'Green' engine to fitted on board Greek VLCC
Monday, 23 April 2012 | 00:00
At a recent ceremony in China, CSSC-MES Diesel (CMD) held the official signing of the contract to construct the first Chinese-built MAN B&W design Green Series 7G80ME-C9.2 engine.
Due for delivery in June 2013, this engine is to be fitted on board a 319,000 dwt, ABS classed VLCC to be built by Shanghai Waigaoqiao Shipbuilding (SWS) for Maran Tankers of Greece.
The G-series engine is hallmarked by its SFOC, energy efficiency and ability to meet all Tier II criteria, MAN claimed.

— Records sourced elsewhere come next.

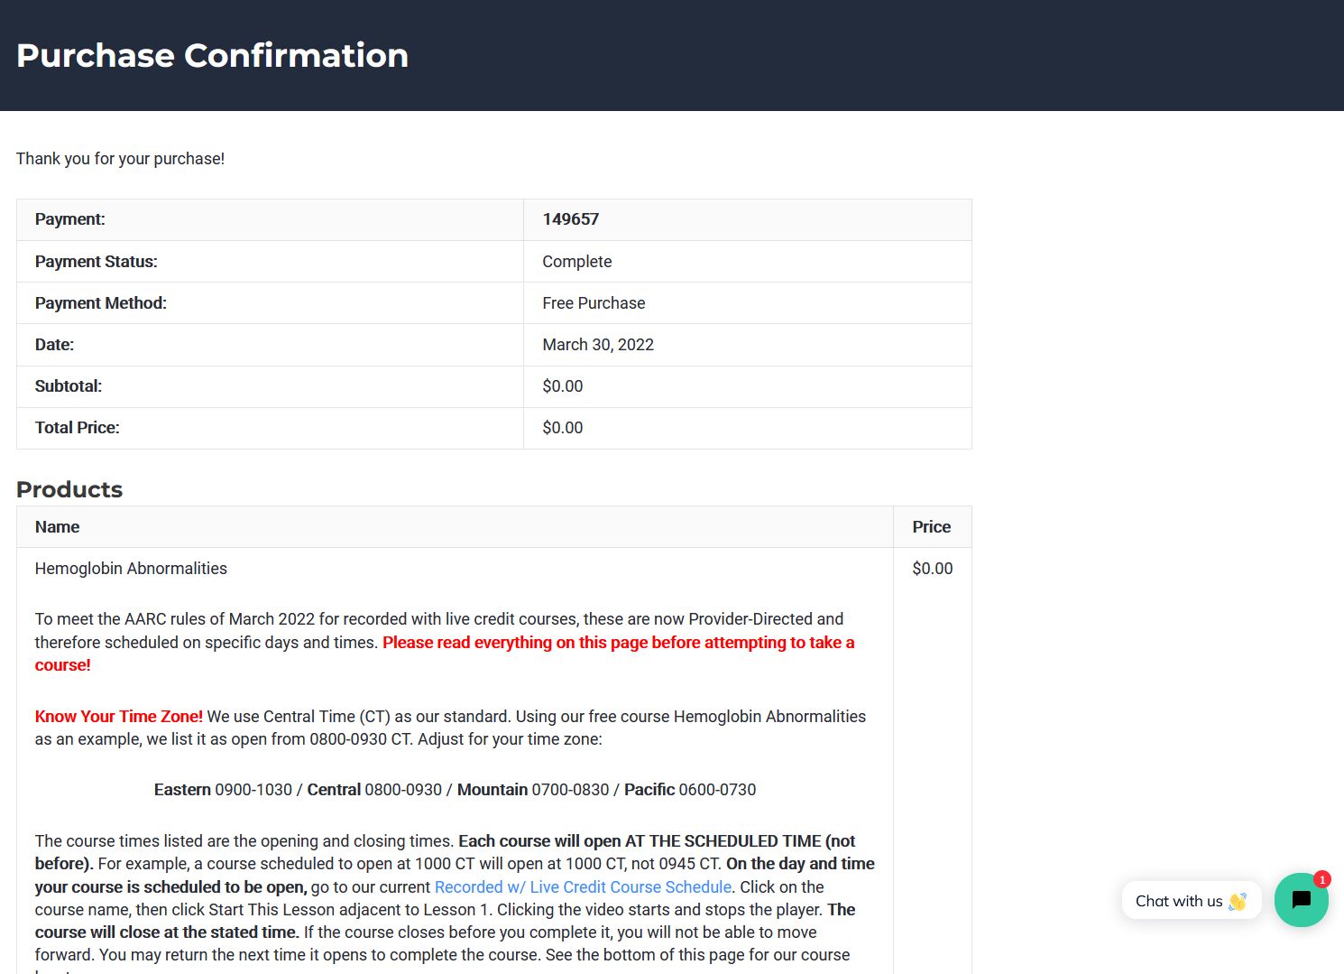
Task: Click the Payment Status Complete value
Action: click(576, 261)
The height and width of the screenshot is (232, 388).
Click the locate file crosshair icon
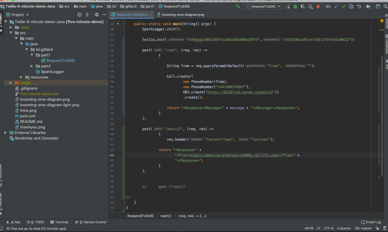coord(80,15)
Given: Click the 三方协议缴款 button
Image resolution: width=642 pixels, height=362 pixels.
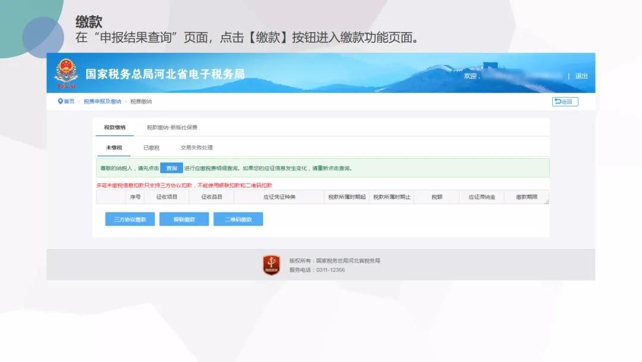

Qin Wenquan, chairman of CMD, described the 7G80ME-C9.2 engine – rated at 31,150 KW – as “a new, green, marine diesel engine with an ultra-long-stroke and lower speed that follow the design principles of the Mark 9 engine series.
“The G-type engine is a realisation of the most advanced technology, offering advantages in fuel consumption, exhaust emission and energy efficiency,” he said.

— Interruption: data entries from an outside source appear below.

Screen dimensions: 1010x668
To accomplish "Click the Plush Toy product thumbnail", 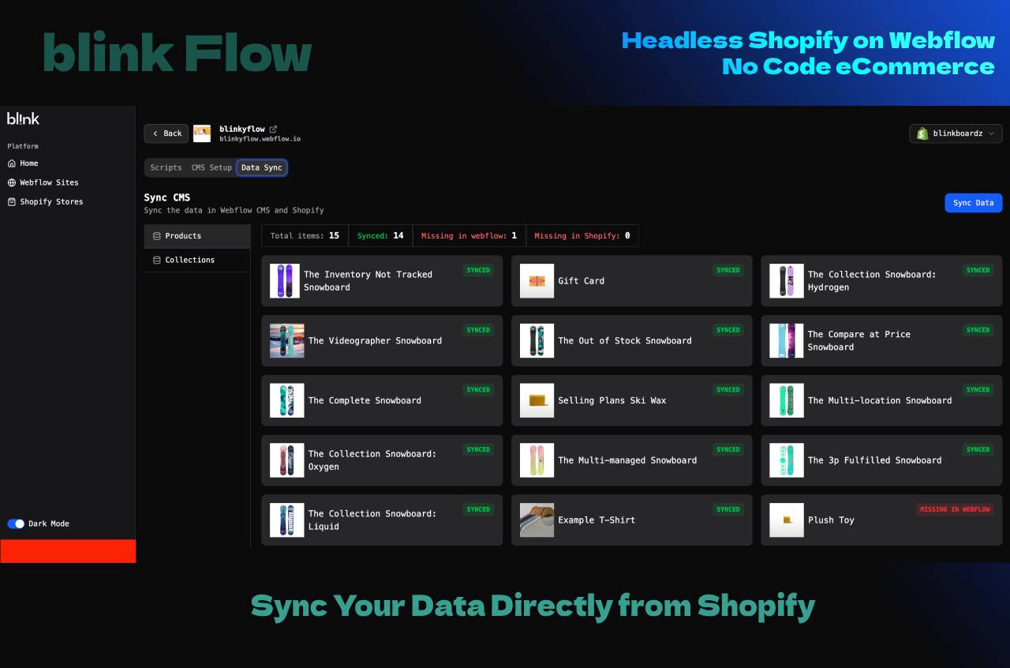I will tap(786, 520).
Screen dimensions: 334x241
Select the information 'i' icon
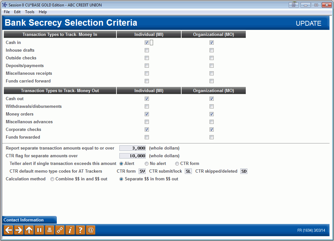(x=70, y=230)
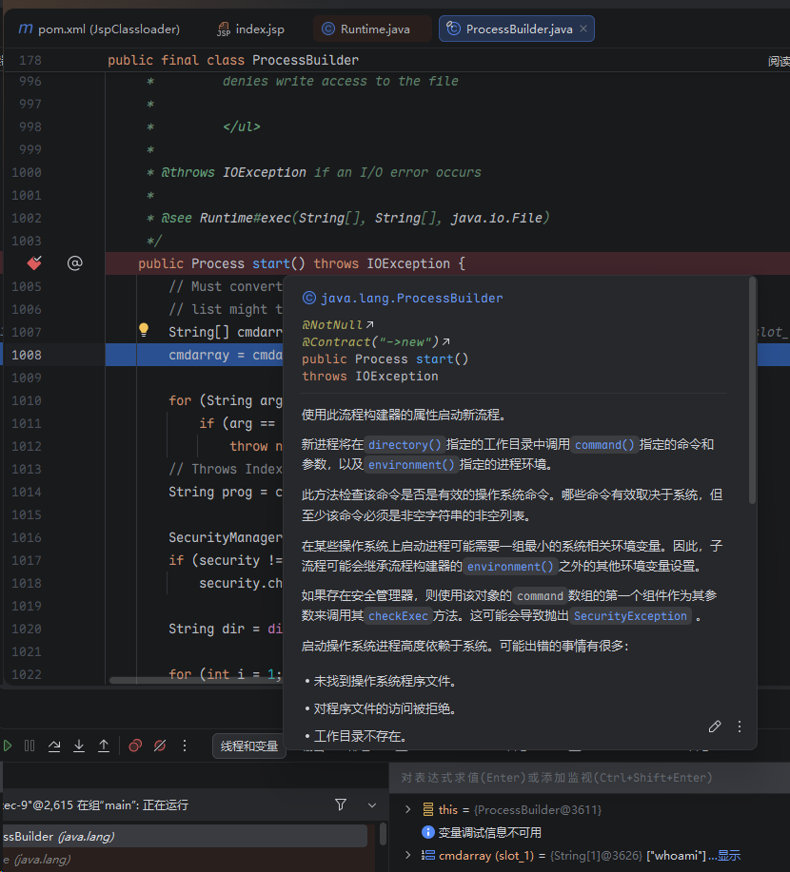Toggle the breakpoint on the start() line
Screen dimensions: 790x872
[x=34, y=263]
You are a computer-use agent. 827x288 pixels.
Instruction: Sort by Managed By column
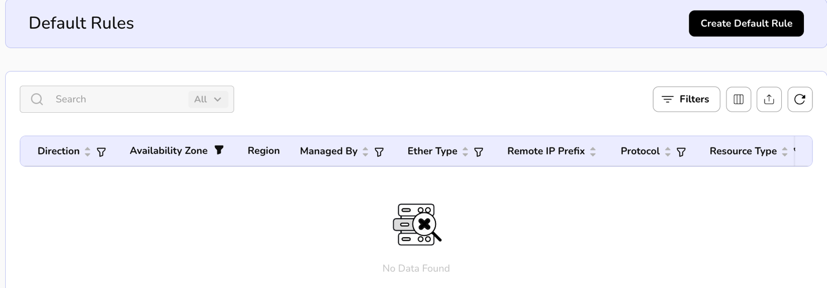pyautogui.click(x=365, y=152)
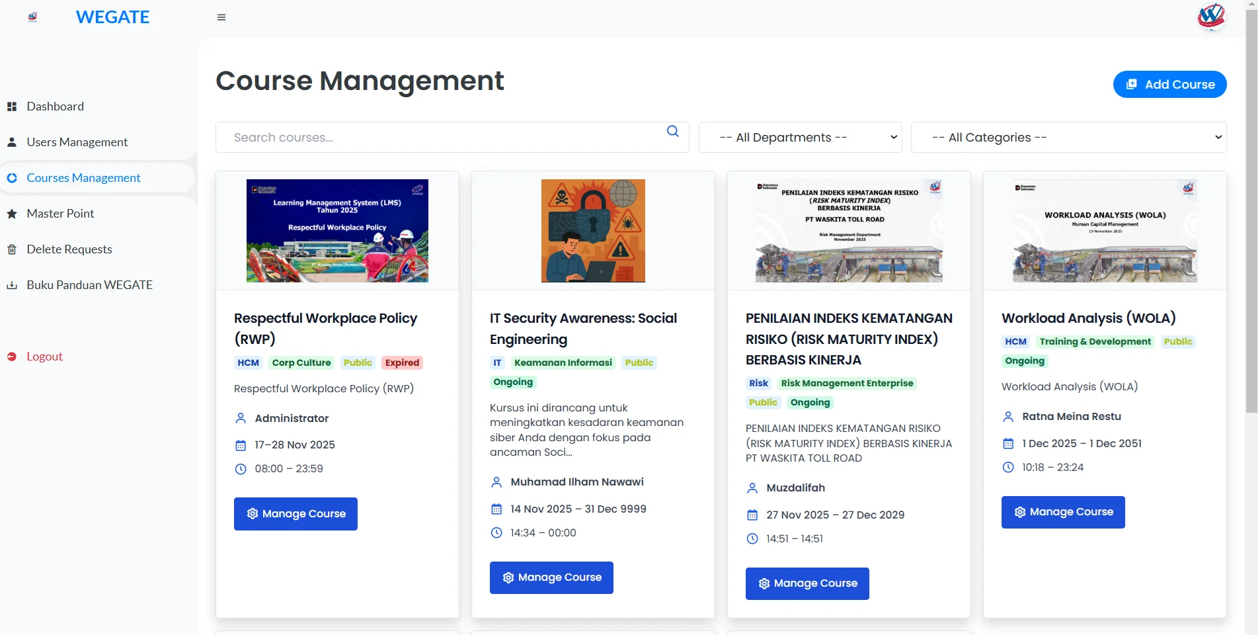
Task: Open the user profile avatar
Action: coord(1211,17)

Goetz Kassing, managing director of MAN Diesel & Turbo, China praised the co-operation between CMD, MAN Diesel & Turbo, Shanghai Waigaoqiao and Maran Tankers and affirmed his company’s strong belief in building engines, as close as possible to ship construction sites.
He called CMD “a highly reputable engine builder” and portrayed the company’s recent success as a clear sign of its competitiveness in today’s international market.
CMD Chairman Qin Wenquan also compared the MAN B&W 7S80ME-C9.2 engine and a G80 engine installed on board a 319,000 dwt VLCC, where the G80 engine has a greater efficiency of 1%.
Assuming optimum running conditions, including an optimum propeller set-up, propeller efficiency can be improved by about 3.6%. Under the same ship-speed conditions, overall running costs can accordingly be reduced by 4.6%, a significant saving that MAN Diesel & Turbo figures suggest can even be bettered, depending on individual circumstances.
Again, under the same ship-speed conditions, the EEDI would be reduced by some 8.2% when using the G80 as opposed to S80 engine. Qin Wenquan concluded that the G80ME-C9.2 engine fulfils the demands of high efficiency ships, ensuring that it will eventually become the natural choice for VLCC vessels.
Goetz Kassing backed this analysis up, observing that the G80’s longer stroke results in a lower rev/min for the engine driving the propeller: a reduction from 78 rev/min for the S80 engine to 68 rev/min for the G80.
He further noted that the lower optimum engine speed allows for the use of a larger propeller. This, ultimately, is significantly more efficient in terms of engine propulsion and, together with an optimised engine design, reduces fuel consumption and reduces CO2 emissions.
The G-type programme was introduced in October 2010 with the entry of the G80ME-C9 model. MAN Diesel & Turbo subsequently expanded the ultra-long-stroke programme in May 2011 with the addition of G70ME-C9, G60ME-C9 and G50ME-B9 models.
The G-types have designs that follow the principles of the large-bore, Mark 9 engine series that MAN Diesel & Turbo introduced in 2006.
Their longer stroke reduces engine speed, thereby paving the way for ship designs with unprecedented high-efficiency, MAN claimed.